Do we need such a runtime configurability, though? If yes, what is the
usecase?

> But I don't see how dropping this patch as part of this series would
> prevent adding modular oom policies in the future?

I didn't say that dropping this patch would prevent further oom policies.
My point was that a command line option could be more generic to allow
more policies in future.

> That said, selectable OOM policies sound like a total deadend to
> me. The kernel OOM happens way too late to be useful for any kind of
> resource policy already. Even now it won't prevent you from thrashing
> indefinitely, with only 5% of your workload's time spent productively.
>
> What kind of service quality do you have at this point?

The OOM killer is a disruptive operation which can be really costly
from the workload perspective (you are losing work) and as such the
victim selection really depends on the workload. Most of them are just
fine with the most rudimentary kill-the-largest approach but think of
workloads where the amount or type of work really matters much more
(think of a long running computational jobs taking weeks). We cannot
really handle all of those so I really expect that we will eventually
have to provide a way to allow different policies _somehow_.

> The *minority* of our OOM situations (in terms of "this isn't making
> real progress anymore due to a lack of memory") is even *seeing* OOM
> kills at this point. And it'll get worse as storage gets faster and
> memory bigger.

This is imho a separate problem which is independent on the oom victim
selection.

> How is that useful as a resource arbitration point?
>
> Then there is the question of reliability. I mean, we still don't have
> a global OOM killer that is actually free from deadlocks.

Well, I believe that we should be deadlock free now.

> We don't
> have reserves measured to the exact requirements of reclaim that would
> guarantee recovery, the OOM reaper requires a lock that we hope isn't
> taken, etc. I wouldn't want any of my fleet to rely on this for
> regular operation - I'm just glad that, when we do mess up and hit
> this event, we don't have to reboot.
>
> It makes much more sense to monitor memory pressure from userspace and
> smartly intervene when things turn unproductive, which is a long way
> from the point where the kernel is about to *deadlock* due to memory.

again this is independent on the oom selection policy.

> Global OOM kills can still happen, but their goal should really be 1)
> to save the kernel, 2) respect the integrity of a memory consumer and
> 3) be comprehensible to userspace. (These patches are about 2 and 3.)

I agree on these but I would add 4) make sure that the impact on the
system is acceptable/least disruptive possible.

> But abstracting such a rudimentary and fragile deadlock avoidance
> mechanism into higher-level resource management, or co-opting it as a
> policy enforcement tool, is crazy to me.
>
> And it seems reckless to present it as those things to our users by
> encoding any such elaborate policy interfaces.
>
> > > On the other hand, the only benefit of this patch is to shield users
> > > from changes to the OOM killing heuristics.
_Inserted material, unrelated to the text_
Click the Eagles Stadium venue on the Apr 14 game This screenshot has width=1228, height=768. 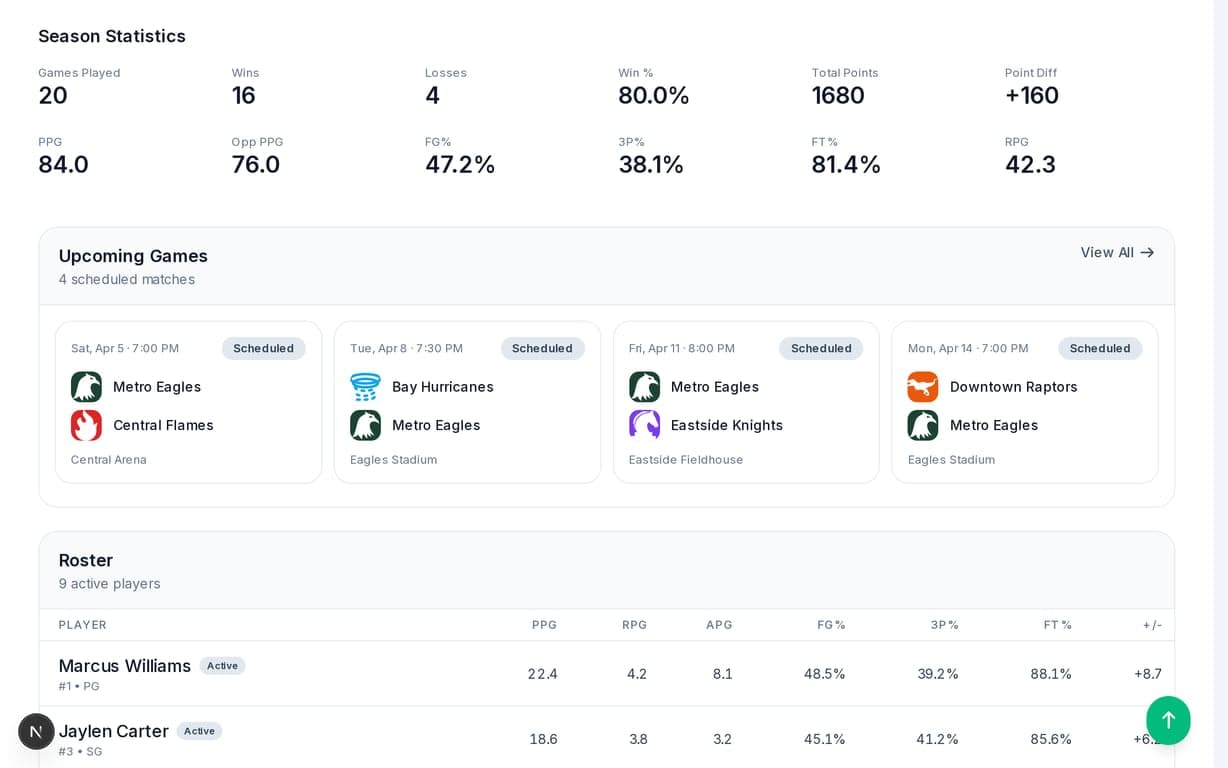click(950, 460)
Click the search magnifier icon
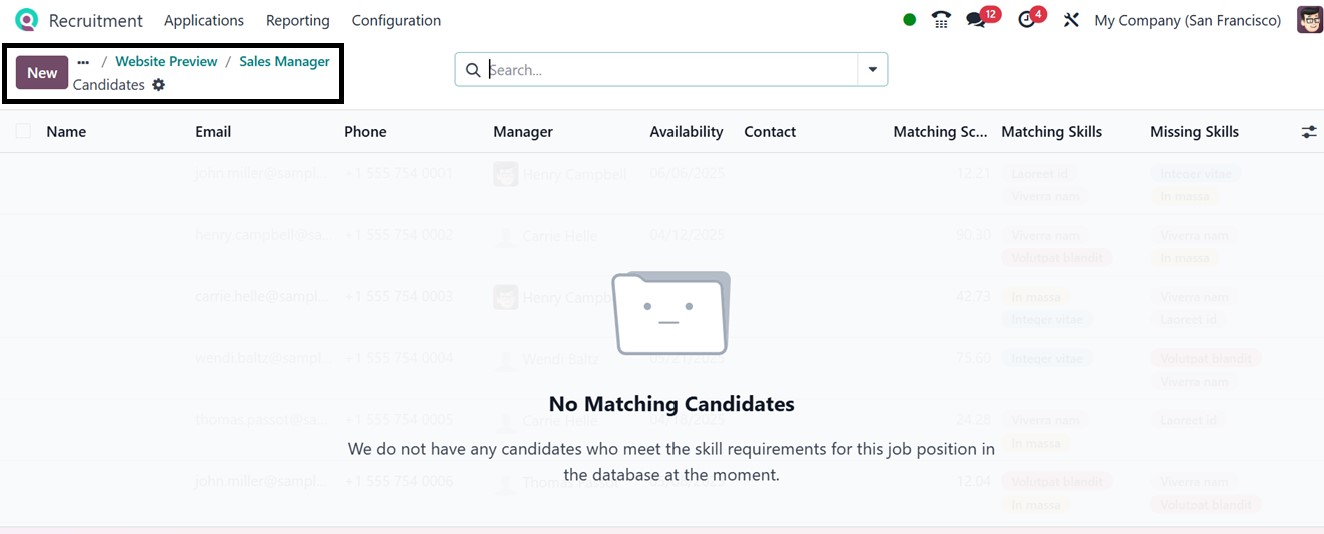1324x534 pixels. [x=474, y=70]
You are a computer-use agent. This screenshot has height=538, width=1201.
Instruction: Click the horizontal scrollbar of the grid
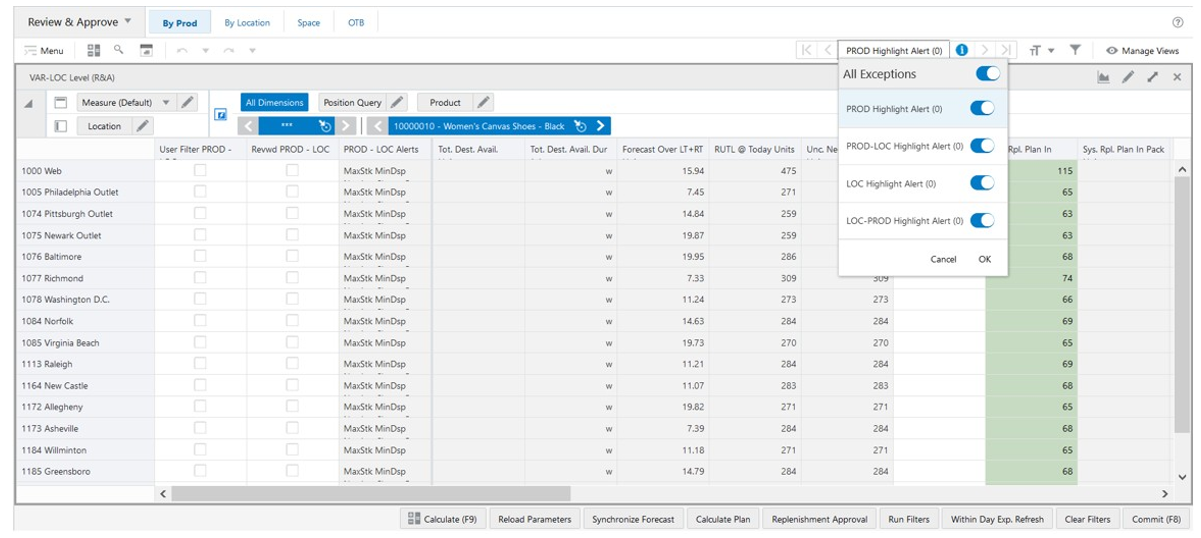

Yet, it's really hard to
> > > imagine that modifying the victim selection process slightly could be
> > > called a regression in any way. We have done that many times over,
> > > without a second thought on backwards compatibility:
> > >
> > > 5e9d834a0e0c oom: sacrifice child with highest badness score for parent
> > > a63d83f427fb oom: badness heuristic rewrite
> > > 778c14affaf9 mm, oom: base root bonus on current usage
> >
> > yes we have changed that without a deeper considerations. Some of those
> > changes are arguable (e.g. child scarification). The oom badness
> > heuristic rewrite has triggered quite some complains AFAIR (I remember
> > Kosaki has made several attempts to revert it). I think that we are
> > trying to be more careful about user visible changes than we used to be.
>
> Whatever grumbling might have come up, it has not resulted in a revert
> or a way to switch back to the old behavior. So I don't think this can
> be considered an actual regression.
>
> We change heuristics in the MM all the time. If you track for example
> allocator behavior over different kernel versions, you can see how
> much our caching policy, our huge page policy etc. fluctuates. The
> impact of that is way bigger to regular workloads than how we go about
> choosing an OOM victim.

And some of those examples have taught me to be much more careful when
imposing features users are not really asking for (remember the THP by
default story?). I have handled many OOM reports last years and I _know_
for fact that people are very sensitive to the oom victim selection.

> We don't want to regress anybody, but let's also keep perspective here
> and especially consider the userspace interfaces we are willing to put
> in for at least the next few years, the promises we want to make, the
> further fragmentation of the config space, for such a negligible risk.

Well, I thought the opt-in aspect has been already agreed on and my
ack is based on that assumption. I do not really care what will be
the mechanism to do so but I _strongly_ believe that enabling this feature
automatically just because cgroupv2 is enabled is a wrong approach. I
will not nack the patchset if there is a broader agreement that this is
acceptable but you have to live without my acks.
--
Michal Hocko
SUSE Labs